Blackstone Group LP, the world’s largest private-equity firm, said second-quarter profit fell 74 percent as market swings hurt the value of its holdings.
Economic net income, a measure of earnings excluding some costs tied to the firm’s 2007 initial public offering, dropped to $212 million, or 19 cents a share, from $804 million, or 73 cents, a year earlier, New York-based Blackstone said today in a statement. The result beat the 11-cent average estimate of 14 analysts surveyed by Bloomberg.
Performance fees in the second quarter declined 80 percent to $135 million as the value of fund holdings fell compared with a year earlier. Blackstone, under Chief Executive Officer Stephen Schwarzman, has led a push among the largest, publicly traded private-equity firms to expand beyond traditional buyouts into real estate, hedge funds and credit investing.

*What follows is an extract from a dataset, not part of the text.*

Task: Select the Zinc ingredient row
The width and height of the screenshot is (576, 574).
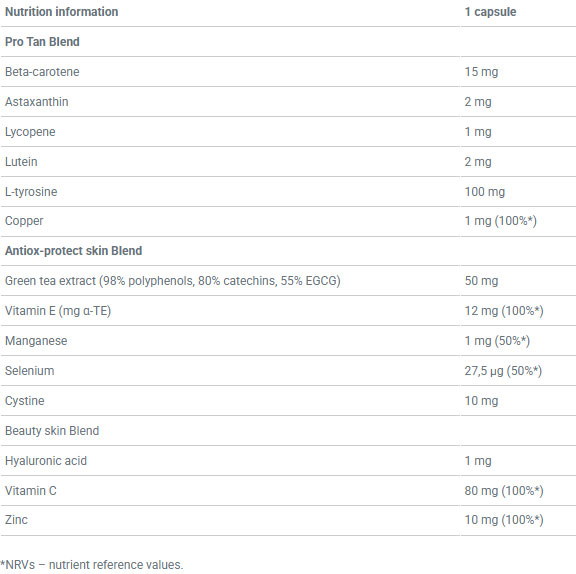Action: [x=288, y=520]
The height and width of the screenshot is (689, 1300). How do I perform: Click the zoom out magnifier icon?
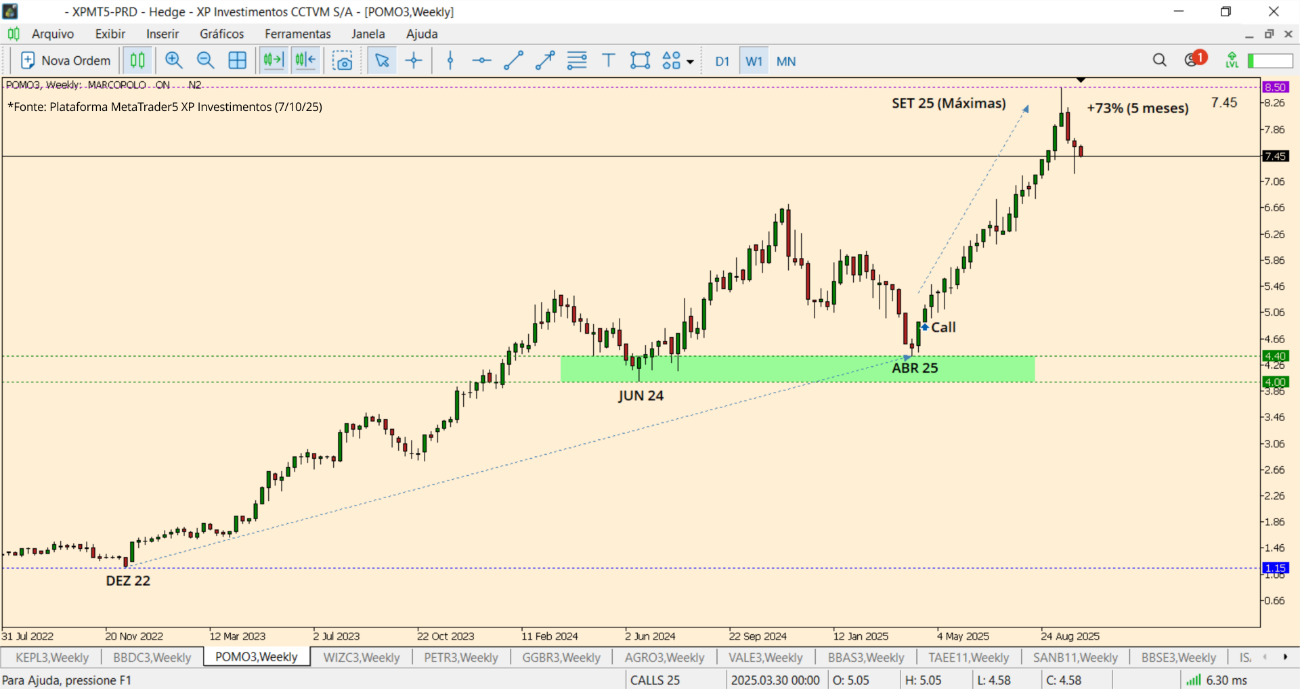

“Generally, a pretty miserable situation in the second quarter,” Schwarzman said today on a call with investors and analysts. “Markets have been dominated by tepid volumes and limited conviction. Investors remain apprehensive and hesitant to make decisions.”
Blackstone rose 0.7 percent to close at $12.99 in New York. The stock has declined 7.3 percent this year, compared with the 9.5 percent increase for the Standard & Poor’s 500 Index.
Tepid markets have resulted in “a less robust level of appreciation within the private equity and fund-of-funds portfolios,” Credit Suisse AG analyst Howard Chen said in a research note before the earnings were released. “We anticipate that public equity market depreciation and increased asset price volatility will weigh on mark-to-market fund valuations.”
Blackstone’s economic net income, or ENI, doesn’t comply with U.S. generally accepted accounting principles. Under those standards, known as GAAP, Blackstone had a net loss of $75 million, or a loss of 14 cents per share, compared with a net gain of $86.2 million, or 18 cents, a year earlier. Distributable earnings fell to $188 million, from $191 million a year ago. Blackstone said it will pay a dividend of 10 cents a share on Aug. 31.
Fees last year were boosted by an accounting measure that required Blackstone to recognize a larger share of profit in its real estate business, the company said at the time.
Blackstone is seen as a bellwether for the buyout industry given its size and reach across markets. KKR & Co., the New York firm run by Henry Kravis and cousin George Roberts, is scheduled to report results next week.
The value of the Blackstone’s private-equity assets fell 4.2 percent during the quarter as falling stock markets hurt publicly traded holdings. Carlyle Group LP, the second-biggest buyout equity firm, said last week that its private-equity holdings declined 2 percent.
Private-equity firms pool money from investors including pension plans and endowments with a mandate to buy companies within about five to six years, overhaul then sell them, and return the funds with a profit after about 10 years. The firms, which use debt to finance the deals and amplify returns, typically charge an annual management fee equal to 1.5 percent to 2 percent of committed funds and keep 20 percent of profit from investments.
Worldwide, the value of private-equity deals announced in the second quarter fell 36 percent to $101.5 billion from a year earlier, with leveraged buyouts declining 39 percent to $21.7 billion, according to data compiled by Bloomberg.
Blackstone was active in several real estate deals during the quarter as the value of its property holdings gained 2.9 percent. The real estate business, led by Jonathan Gray, agreed to buy the Motel 6 lodging chain for $1.9 billion, applied to buy shopping malls in Turkey, agreed to buy industrial properties valued at $2.1 billion from Walton Street Capital LLC and sold the Wyndham Chicago hotel for $88 million.
Gray has gathered more than $12 billion for the firm’s latest real estate fund, Blackstone Real Estate Partners VII. The fund is on course to be the biggest property opportunity fund ever raised, according to David Chiaverini, an analyst at BMO Capital Markets Corp.
“Blackstone’s real estate effort remains in a market-leading position both in terms of portfolio size and its ability to deploy capital,” Chiaverini said in a July 5 note to clients.
Blackstone’s credit business, called GSO, was the only segment to increase profit over last year. Founded in 2005, GSO is in a “big growth phase” with more than $50 billion under management, its head, Bennett Goodman, said in May. Profit rose 31 percent to $54.7 million.
Total assets under management rose to $190.3 billion from $190.1 billion during the quarter, led by real estate. Blackstone said it has $36 billion of unspent committed capital, known as dry powder.